The Game-Changer for i18next & TypeScript: Introducing the Selector API!
A couple of years ago, we wrote about getting the most out of i18next with TypeScript. Today, that story gets a revolutionary new chapter. We’re excited to announce a new feature that fundamentally improves the developer experience: the selector API.
This feature, which closes a couple of long-standing TypeScript issues, was born from a brilliant idea and a monumental effort by Andrew Jarrett. It’s now available in the latest versions of i18next and react-i18next, and it’s about to change the way you work with your translations.
Why a Selector API?
If you’ve worked with a lot of translations with i18next and TypeScript, you’re maybe familiar with the challenges. String-based keys like 'my.nested.key' may lack autocompletion and can make navigating from your code to the translation file tedious.

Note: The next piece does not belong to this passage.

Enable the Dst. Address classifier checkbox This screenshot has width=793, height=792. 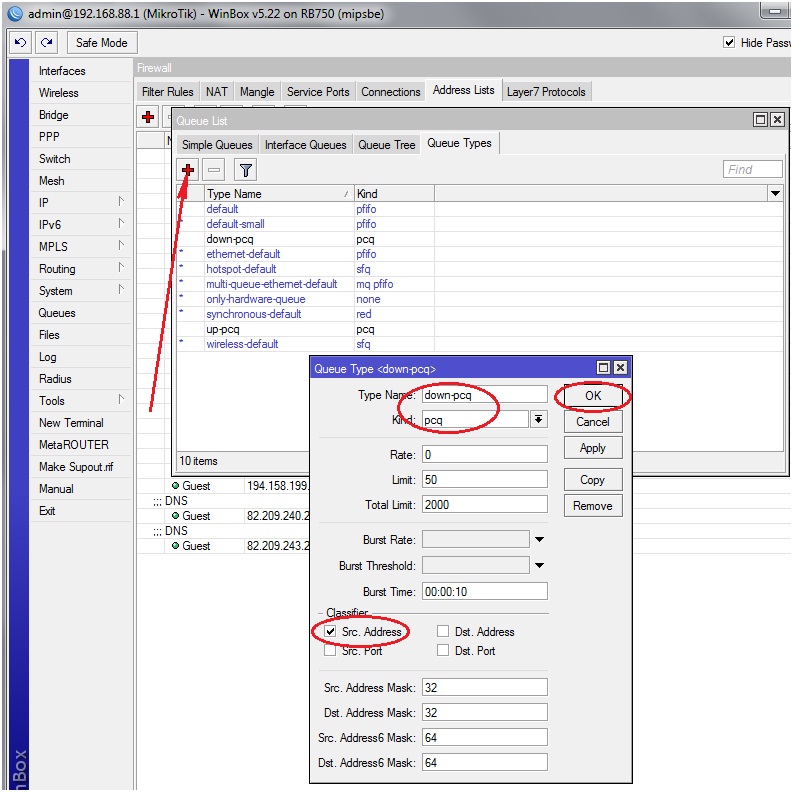443,632
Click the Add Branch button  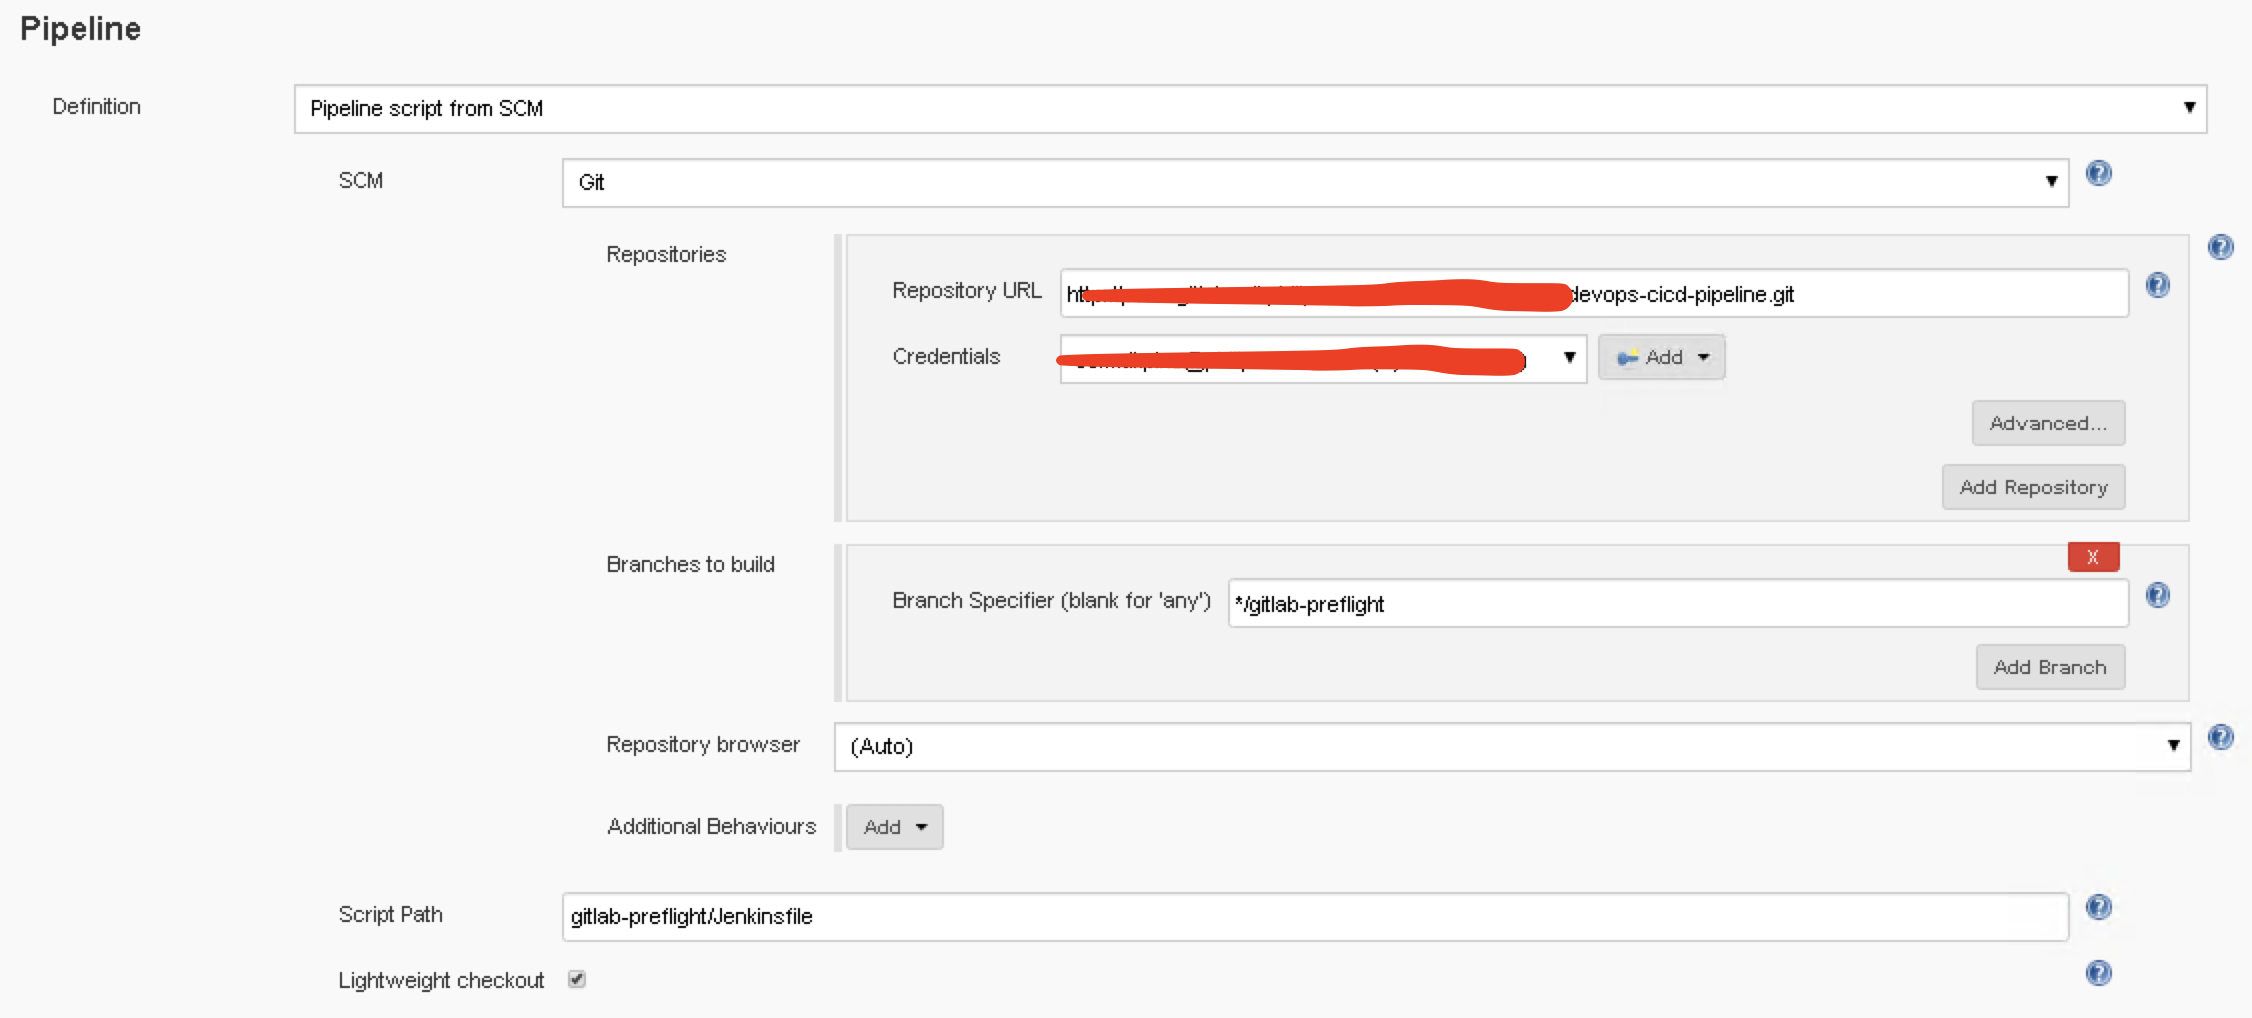point(2049,668)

The new selector API solves all of this.
Instead of a string, you now pass a function to t:
// Before
i18next.t('my.nested.key')
// After
i18next.t(($) => $.my.nested.key)This seemingly small change unlocks a massive suite of benefits.
Unparalleled Developer Experience
- Autocompletion & discoverability: Your IDE now understands your translation structure. No more guessing keys or keeping a translation file open on a second monitor.
- “Go to definition” just works: Jump from a translation’s usage in code directly to its definition in your resource file.
- No more “doom scrolling”: Explore your translations one level at a time, making it effortless to find what you need—even in huge projects.
- Preserved JSDoc comments: Comments/annotations you’ve written for translations can show up right at the call site for immediate context.
Type-Level Performance (Finally) 🚀
A major pain point for projects with large translation files was performance. The type-level overhead could slow down IDEs to a crawl and even crash the TypeScript compiler.
The selector API tackles this by changing how types are computed.
- With
enableSelector: true, you should see improved type-level performance. - For massive projects,
enableSelector: 'optimize'is a game-changer.
This means i18next can handle arbitrarily large translation sets with snappy IDE performance and without build-time type errors.
How to Get Started
Ready to upgrade? Here’s what you need to know.
1. Enable the Feature
In your TypeScript i18next configuration, add the enableSelector option:
// i18next.d.ts
import 'i18next'
declare module 'i18next' {
interface CustomTypeOptions {
enableSelector: true // <- enable it here (or 'optimize')
// ...
// custom namespace type, if you changed it
defaultNS: 'ns1'
// custom resources type
resources: {
ns1: typeof ns1
ns2: typeof ns2
}
// other
}
}2. Migrate Your Code (The Easy Way)
The best part: there’s a codemod to automate the migration for you.
Andrew Jarrett built @i18next-selector/codemod to handle the syntax changes automatically. If your codebase is large, using the codemod is the smoothest way to transition.
3. Manual Migration Guide
If you prefer to migrate manually, here are the key changes to be aware of.
Namespaces: the namespace is now an explicit option.
// BEFORE:
t('a.b.c', { ns: 'myNamespace' })
// or: t('myNamespace:a.b.c')
// AFTER:
t(($) => $.a.b.c, { ns: 'myNamespace' })Default values: defaultValue now lives in the options object.
// BEFORE:
t('a.b.c', 'some default value')
// AFTER:
t(($) => $.a.b.c, { defaultValue: 'some default value' })Key fallbacks: instead of passing an array of keys, provide fallbacks via defaultValue by calling t again.
// BEFORE:
t(['error.404', 'error.unspecific'])
// AFTER:
t(($) => $.error['404'], { defaultValue: t(($) => $.error.unspecific) })A Massive Thank You to the Community
This feature wouldn’t have been possible without the passion and dedication of several key individuals.
First and foremost, a massive thank you to Andrew Jarrett. He not only proposed the initial idea but also implemented the entire feature, wrote the codemod for migration, and updated the documentation.
A special thanks also goes to Marco Pasqualetti, who provided extensive feedback and thoroughly tested the new API.
And finally, thank you to the entire i18next community for your continued support.
Update to the latest versions of i18next and react-i18next to give it a try.